Count the lines in the data below that contain the string "resolution", and reply with only the number.

Records from a pointing dataset:
--------

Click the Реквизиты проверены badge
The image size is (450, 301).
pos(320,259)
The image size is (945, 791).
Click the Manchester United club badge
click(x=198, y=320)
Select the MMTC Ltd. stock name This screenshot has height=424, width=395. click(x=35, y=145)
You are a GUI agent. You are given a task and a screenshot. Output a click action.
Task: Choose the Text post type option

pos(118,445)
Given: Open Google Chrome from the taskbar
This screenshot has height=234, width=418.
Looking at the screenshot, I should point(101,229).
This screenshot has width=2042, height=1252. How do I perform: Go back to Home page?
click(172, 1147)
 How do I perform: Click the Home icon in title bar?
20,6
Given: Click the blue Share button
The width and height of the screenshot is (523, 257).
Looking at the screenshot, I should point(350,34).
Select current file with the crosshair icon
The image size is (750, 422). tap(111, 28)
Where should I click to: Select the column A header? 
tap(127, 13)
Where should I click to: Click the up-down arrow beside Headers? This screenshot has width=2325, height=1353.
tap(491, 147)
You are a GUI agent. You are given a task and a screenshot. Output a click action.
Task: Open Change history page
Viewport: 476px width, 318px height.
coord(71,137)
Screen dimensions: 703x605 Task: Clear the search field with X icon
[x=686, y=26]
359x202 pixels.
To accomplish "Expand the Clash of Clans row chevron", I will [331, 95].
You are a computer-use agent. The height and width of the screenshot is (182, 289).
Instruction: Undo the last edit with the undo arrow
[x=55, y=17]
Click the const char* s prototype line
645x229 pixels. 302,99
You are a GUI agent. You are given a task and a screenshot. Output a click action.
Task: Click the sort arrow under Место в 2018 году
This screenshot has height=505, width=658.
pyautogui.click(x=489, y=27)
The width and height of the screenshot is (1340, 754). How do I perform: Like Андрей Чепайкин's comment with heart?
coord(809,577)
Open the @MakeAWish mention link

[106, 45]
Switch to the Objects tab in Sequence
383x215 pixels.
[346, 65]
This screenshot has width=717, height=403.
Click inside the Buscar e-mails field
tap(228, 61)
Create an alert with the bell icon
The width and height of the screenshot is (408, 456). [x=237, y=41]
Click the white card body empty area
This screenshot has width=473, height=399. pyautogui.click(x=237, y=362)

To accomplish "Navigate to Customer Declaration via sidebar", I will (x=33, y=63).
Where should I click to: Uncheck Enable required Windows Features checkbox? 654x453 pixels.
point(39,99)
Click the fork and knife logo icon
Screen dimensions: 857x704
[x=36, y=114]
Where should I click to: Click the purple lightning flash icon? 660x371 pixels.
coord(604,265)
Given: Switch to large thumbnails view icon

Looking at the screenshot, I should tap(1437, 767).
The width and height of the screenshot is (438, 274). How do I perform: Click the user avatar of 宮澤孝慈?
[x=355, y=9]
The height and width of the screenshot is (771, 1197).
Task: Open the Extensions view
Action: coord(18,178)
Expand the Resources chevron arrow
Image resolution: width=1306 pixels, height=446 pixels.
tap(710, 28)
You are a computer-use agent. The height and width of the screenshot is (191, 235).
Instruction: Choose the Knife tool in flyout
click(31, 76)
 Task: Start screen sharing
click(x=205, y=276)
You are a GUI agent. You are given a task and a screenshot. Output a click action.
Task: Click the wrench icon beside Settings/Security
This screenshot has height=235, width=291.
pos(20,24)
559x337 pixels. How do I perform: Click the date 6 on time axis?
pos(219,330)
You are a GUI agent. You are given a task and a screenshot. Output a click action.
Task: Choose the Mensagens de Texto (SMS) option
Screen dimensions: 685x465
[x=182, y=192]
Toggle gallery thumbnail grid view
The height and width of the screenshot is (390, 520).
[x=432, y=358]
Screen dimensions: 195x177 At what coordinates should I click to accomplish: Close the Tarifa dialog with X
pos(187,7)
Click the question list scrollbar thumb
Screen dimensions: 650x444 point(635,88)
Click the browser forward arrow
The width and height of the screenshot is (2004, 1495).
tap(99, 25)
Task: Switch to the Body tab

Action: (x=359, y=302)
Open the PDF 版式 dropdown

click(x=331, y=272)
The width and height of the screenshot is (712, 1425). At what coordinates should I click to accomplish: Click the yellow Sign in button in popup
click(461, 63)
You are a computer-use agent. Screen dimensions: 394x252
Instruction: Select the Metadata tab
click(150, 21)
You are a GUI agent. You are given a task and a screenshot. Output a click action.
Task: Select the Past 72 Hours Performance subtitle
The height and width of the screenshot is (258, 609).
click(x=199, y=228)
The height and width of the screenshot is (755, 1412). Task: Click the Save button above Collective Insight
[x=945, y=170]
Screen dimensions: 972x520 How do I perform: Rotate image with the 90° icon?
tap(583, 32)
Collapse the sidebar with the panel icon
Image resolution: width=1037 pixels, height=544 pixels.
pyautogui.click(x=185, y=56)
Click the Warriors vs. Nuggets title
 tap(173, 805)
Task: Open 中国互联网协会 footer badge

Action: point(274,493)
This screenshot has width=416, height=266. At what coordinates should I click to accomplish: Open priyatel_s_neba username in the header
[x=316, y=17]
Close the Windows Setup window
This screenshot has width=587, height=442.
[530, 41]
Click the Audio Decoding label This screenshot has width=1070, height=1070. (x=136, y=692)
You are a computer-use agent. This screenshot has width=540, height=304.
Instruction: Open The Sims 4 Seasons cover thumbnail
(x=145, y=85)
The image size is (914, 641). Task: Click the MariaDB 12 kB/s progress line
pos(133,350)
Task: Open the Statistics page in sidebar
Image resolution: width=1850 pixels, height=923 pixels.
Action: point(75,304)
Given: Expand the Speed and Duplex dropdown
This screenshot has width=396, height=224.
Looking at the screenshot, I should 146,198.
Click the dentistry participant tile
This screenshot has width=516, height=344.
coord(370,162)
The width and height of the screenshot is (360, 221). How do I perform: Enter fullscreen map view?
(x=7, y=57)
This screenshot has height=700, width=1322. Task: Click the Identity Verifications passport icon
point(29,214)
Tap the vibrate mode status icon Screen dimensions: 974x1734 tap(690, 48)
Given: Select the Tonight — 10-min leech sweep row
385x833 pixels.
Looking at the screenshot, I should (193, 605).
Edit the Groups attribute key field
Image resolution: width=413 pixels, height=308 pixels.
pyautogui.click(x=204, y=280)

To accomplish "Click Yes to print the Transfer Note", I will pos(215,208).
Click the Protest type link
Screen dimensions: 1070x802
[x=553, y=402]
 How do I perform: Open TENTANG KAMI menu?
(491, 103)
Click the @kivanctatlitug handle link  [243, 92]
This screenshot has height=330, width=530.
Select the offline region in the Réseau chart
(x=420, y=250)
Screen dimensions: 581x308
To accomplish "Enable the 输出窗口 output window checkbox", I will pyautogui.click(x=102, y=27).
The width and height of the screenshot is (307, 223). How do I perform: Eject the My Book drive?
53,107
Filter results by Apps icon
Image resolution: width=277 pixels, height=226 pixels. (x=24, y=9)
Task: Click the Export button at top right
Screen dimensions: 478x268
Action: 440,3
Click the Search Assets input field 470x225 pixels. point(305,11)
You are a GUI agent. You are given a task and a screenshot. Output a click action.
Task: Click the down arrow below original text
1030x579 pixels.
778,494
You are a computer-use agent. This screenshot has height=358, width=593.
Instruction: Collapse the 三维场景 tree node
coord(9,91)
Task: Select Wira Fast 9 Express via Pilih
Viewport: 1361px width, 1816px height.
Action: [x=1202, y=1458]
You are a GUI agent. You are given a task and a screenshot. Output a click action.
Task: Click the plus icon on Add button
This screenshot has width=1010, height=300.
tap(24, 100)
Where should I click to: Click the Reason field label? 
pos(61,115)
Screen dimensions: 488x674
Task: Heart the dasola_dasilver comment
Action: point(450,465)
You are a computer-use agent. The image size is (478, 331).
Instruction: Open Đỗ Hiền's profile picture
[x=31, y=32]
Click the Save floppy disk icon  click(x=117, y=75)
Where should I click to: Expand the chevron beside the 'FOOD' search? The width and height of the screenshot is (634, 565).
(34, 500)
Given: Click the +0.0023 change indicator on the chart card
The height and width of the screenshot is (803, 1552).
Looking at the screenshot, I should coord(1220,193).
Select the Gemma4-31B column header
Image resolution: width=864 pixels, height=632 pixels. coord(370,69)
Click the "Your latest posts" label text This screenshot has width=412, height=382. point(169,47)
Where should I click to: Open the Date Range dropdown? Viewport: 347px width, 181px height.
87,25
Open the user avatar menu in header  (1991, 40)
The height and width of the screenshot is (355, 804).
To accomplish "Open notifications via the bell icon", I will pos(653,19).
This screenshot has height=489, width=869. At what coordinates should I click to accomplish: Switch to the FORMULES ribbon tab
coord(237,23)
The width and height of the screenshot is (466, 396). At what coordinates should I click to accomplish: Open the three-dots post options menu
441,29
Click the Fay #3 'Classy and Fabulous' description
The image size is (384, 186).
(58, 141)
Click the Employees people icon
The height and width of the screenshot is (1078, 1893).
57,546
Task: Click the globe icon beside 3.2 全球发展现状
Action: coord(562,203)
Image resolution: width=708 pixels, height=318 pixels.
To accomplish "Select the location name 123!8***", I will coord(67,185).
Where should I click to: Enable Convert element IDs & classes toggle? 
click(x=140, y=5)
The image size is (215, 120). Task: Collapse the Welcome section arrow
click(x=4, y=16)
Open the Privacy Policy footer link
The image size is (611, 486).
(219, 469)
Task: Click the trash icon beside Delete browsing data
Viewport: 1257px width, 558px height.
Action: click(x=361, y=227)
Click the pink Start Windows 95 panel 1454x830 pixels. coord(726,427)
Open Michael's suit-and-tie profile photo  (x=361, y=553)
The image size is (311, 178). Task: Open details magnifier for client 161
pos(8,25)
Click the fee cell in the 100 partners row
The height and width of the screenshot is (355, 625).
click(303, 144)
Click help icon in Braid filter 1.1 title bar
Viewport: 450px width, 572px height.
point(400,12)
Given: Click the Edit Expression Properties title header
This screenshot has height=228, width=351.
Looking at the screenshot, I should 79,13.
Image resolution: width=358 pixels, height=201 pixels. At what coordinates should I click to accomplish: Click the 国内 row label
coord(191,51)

--------

-- THE ANSWER --
8